# Pure-FTPd with PAM - default deny

## plat0nic

I have Pure-FTPd installed and plan on using PAM for authentication.

ftpbase provided /etc/pam.d/ftp, which has the following line:

```
auth     required  pam_listfile.so item=user sense=deny file=/etc/ftpusers onerr=succeed
```

I don't like this method. It requires ensuring /etc/ftpusers is updated with anyone that shouldn't be explicitly allowed FTP access.

Besides the fact that the file 'ftpusers' in this context has an entirely different meaning (which I've thought about reporting to the bugtracker), this method is not entirely secure.

What I want to do is set the following:

```
auth     required  pam_listfile.so item=user sense=allow file=/etc/ftpallow onerr=fail
```

If I am correct in my thinking, this should automatically deny FTP access to anyone not listed in /etc/ftpallow.

Are there any repercussions I'm unaware of to having this type of setup?

If not, why isn't this the default way of doing it?

----------

## plat0nic

So changing the PAM rule like above has been working fine without any side effects,

but I'm eager for some enlightenment as to why this isn't the default way.

----------

## plat0nic

>100 views and nobody has a single thing to say? Really?

----------

## cach0rr0

well, the issue is solved, and I don't know that anyone else has a ton to say with regards to why that's not the default other than "not sure, good question"

proftpd took a really, really major reputation hit a while back when a backdoor was slipped into its published source. The user base was already dwindling, that seems to have been somewhat of a nail.

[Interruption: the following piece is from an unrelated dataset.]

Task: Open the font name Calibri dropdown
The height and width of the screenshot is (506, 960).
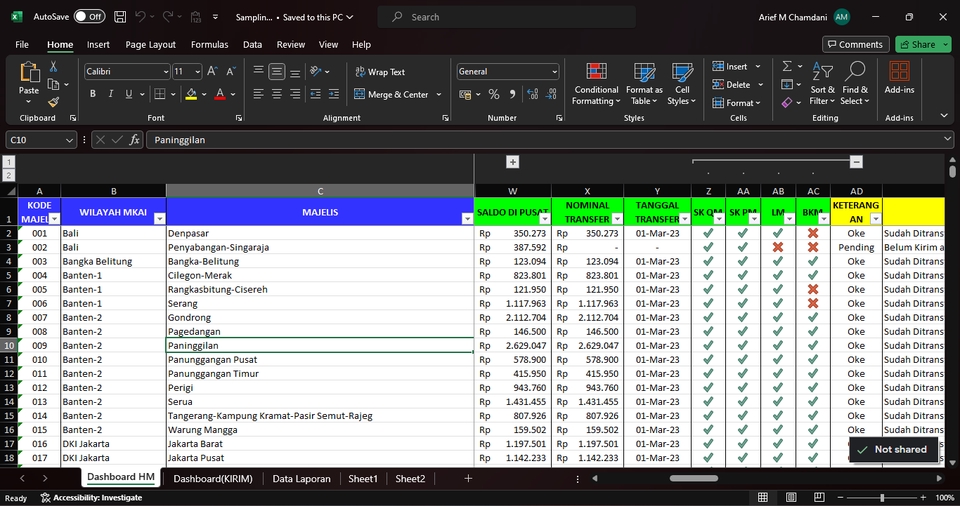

by the by, non-anonymous ftp itself has gone the way of the dodo - aside from shared hosts, things of that nature, nothing that cares all that much about auth/security nowadays relies on ftp

----------

## plat0nic

I don't rely on it, but I have it available for use by trusted friends who have been given space on the server (I suppose that puts me in the shared host category).

Even still, FTP is a viable file transfer mechanism, and I would think something as trivial as setting up PAM to deny by default

is in the best interest of the community.

I suppose you are right though, there's such a strong stigma associated with FTP in general, and honestly it's a shame.

Thanks at least for replying.

----------